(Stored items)
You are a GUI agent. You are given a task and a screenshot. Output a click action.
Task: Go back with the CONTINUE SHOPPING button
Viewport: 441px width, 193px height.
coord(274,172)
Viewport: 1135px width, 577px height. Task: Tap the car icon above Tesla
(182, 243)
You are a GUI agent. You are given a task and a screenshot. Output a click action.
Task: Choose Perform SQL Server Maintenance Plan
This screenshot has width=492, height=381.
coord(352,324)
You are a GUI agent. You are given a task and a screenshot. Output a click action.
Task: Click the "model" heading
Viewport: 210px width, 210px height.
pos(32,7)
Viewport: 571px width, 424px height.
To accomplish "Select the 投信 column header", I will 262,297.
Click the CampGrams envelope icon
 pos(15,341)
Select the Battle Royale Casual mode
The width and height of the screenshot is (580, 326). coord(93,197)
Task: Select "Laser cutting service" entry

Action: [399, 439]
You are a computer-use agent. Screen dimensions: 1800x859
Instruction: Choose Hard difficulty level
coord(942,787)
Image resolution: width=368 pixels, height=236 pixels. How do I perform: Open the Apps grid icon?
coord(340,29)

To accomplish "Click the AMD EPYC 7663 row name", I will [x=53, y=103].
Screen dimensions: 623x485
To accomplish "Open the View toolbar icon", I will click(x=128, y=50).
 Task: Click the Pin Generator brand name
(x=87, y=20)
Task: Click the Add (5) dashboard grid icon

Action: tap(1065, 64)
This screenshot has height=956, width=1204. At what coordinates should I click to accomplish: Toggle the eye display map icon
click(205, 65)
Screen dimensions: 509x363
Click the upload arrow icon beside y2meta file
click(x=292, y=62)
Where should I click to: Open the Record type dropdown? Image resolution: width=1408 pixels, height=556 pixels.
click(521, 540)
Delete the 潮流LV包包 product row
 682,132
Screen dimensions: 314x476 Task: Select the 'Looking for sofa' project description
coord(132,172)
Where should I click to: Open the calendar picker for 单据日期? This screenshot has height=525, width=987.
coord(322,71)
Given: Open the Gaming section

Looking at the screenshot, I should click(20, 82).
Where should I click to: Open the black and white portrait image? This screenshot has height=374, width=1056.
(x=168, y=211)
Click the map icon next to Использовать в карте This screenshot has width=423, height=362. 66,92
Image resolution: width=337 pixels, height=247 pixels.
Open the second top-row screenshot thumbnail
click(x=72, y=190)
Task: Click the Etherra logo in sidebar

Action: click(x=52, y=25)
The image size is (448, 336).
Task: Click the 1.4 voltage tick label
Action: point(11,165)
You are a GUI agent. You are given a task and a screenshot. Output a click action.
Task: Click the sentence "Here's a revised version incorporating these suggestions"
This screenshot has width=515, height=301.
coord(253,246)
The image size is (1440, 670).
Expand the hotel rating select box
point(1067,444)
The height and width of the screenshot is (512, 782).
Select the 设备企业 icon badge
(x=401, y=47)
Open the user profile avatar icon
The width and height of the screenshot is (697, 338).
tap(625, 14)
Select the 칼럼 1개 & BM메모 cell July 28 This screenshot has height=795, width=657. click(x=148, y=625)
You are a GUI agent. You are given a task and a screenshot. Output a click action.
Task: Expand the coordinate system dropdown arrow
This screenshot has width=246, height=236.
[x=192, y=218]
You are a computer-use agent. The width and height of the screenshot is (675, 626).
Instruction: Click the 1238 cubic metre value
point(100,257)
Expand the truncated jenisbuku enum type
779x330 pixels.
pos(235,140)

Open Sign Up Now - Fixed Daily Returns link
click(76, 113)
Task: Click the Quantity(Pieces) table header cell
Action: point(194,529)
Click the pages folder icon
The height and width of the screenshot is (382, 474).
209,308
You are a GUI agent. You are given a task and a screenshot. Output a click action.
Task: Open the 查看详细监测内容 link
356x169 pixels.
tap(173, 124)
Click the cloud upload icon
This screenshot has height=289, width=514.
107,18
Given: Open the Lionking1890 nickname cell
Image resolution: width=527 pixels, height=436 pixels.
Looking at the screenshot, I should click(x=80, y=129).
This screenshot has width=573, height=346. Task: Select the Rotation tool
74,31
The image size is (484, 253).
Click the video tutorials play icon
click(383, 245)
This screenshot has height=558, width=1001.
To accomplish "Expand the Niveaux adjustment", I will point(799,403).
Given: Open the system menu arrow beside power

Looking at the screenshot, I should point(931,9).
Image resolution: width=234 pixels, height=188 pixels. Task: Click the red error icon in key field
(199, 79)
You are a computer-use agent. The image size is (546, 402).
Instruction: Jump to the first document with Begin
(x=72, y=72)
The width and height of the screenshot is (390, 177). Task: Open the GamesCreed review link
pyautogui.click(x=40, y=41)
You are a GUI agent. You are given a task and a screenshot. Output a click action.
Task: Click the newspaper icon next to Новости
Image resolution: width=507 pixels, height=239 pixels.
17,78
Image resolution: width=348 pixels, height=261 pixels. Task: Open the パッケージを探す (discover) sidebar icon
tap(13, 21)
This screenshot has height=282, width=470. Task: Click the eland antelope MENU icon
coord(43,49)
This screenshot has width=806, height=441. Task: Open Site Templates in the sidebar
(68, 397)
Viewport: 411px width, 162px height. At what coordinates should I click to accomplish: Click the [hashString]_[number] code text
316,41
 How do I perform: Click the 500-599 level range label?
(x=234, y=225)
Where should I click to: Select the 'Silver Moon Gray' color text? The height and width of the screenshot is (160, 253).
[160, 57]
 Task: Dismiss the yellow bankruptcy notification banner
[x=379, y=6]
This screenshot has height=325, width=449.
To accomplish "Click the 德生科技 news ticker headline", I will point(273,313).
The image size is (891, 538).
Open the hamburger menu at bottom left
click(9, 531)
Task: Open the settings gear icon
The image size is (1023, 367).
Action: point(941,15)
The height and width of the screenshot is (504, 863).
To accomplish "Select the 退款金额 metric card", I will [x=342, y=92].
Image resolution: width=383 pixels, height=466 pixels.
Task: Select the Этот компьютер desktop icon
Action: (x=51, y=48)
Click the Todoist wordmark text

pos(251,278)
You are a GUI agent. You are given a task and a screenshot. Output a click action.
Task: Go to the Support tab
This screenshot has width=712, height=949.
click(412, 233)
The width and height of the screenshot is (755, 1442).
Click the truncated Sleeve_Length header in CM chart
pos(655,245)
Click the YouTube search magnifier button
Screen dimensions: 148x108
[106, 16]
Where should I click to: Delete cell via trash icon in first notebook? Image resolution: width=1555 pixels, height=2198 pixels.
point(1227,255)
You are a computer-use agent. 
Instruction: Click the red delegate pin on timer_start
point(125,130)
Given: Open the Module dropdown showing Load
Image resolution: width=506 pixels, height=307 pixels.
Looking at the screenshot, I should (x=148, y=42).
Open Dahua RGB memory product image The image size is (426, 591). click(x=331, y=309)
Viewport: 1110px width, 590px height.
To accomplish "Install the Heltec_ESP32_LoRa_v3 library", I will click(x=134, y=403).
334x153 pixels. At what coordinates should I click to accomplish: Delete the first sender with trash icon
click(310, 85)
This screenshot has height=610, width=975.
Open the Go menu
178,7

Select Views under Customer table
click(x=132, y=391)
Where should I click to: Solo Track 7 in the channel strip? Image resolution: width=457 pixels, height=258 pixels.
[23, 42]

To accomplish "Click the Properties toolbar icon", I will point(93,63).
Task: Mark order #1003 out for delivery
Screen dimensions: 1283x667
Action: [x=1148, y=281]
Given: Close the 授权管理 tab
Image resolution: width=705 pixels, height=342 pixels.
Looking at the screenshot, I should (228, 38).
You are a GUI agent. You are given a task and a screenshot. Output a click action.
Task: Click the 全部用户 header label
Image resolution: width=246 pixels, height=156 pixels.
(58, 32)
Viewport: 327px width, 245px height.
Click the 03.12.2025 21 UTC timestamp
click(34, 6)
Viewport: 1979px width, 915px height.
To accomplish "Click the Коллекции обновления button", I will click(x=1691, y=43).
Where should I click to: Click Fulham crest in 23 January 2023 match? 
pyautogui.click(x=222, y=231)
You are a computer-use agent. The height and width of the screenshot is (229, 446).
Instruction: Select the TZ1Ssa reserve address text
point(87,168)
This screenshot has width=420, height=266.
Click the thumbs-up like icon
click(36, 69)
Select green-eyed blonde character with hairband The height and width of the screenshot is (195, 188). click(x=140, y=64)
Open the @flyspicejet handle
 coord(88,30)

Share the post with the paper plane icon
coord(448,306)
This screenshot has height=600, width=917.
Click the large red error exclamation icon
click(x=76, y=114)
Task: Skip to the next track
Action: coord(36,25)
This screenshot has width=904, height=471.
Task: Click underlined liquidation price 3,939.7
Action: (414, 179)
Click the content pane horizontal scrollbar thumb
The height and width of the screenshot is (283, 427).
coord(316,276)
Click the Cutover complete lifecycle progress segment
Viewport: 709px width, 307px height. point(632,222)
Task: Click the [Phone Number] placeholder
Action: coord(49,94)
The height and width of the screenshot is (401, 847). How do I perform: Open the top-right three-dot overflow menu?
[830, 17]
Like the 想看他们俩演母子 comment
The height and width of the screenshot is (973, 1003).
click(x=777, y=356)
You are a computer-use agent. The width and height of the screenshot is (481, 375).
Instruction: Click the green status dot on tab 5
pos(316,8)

- [EXERCISE DIRECTIONS]: Exactly the lines running from the top of the records to the line that contains "Viewport: 571px width, 424px height.", inclusive, must be set down, and nothing more.

- [RESPONSE TO THE EXERCISE]:
You are a GUI agent. You are given a task and a screenshot. Output a click action.
Task: Go back with the CONTINUE SHOPPING button
Viewport: 441px width, 193px height.
coord(274,172)
Viewport: 1135px width, 577px height. Task: Tap the car icon above Tesla
(182, 243)
You are a GUI agent. You are given a task and a screenshot. Output a click action.
Task: Choose Perform SQL Server Maintenance Plan
This screenshot has width=492, height=381.
coord(352,324)
You are a GUI agent. You are given a task and a screenshot. Output a click action.
Task: Click the "model" heading
Viewport: 210px width, 210px height.
pos(32,7)
Viewport: 571px width, 424px height.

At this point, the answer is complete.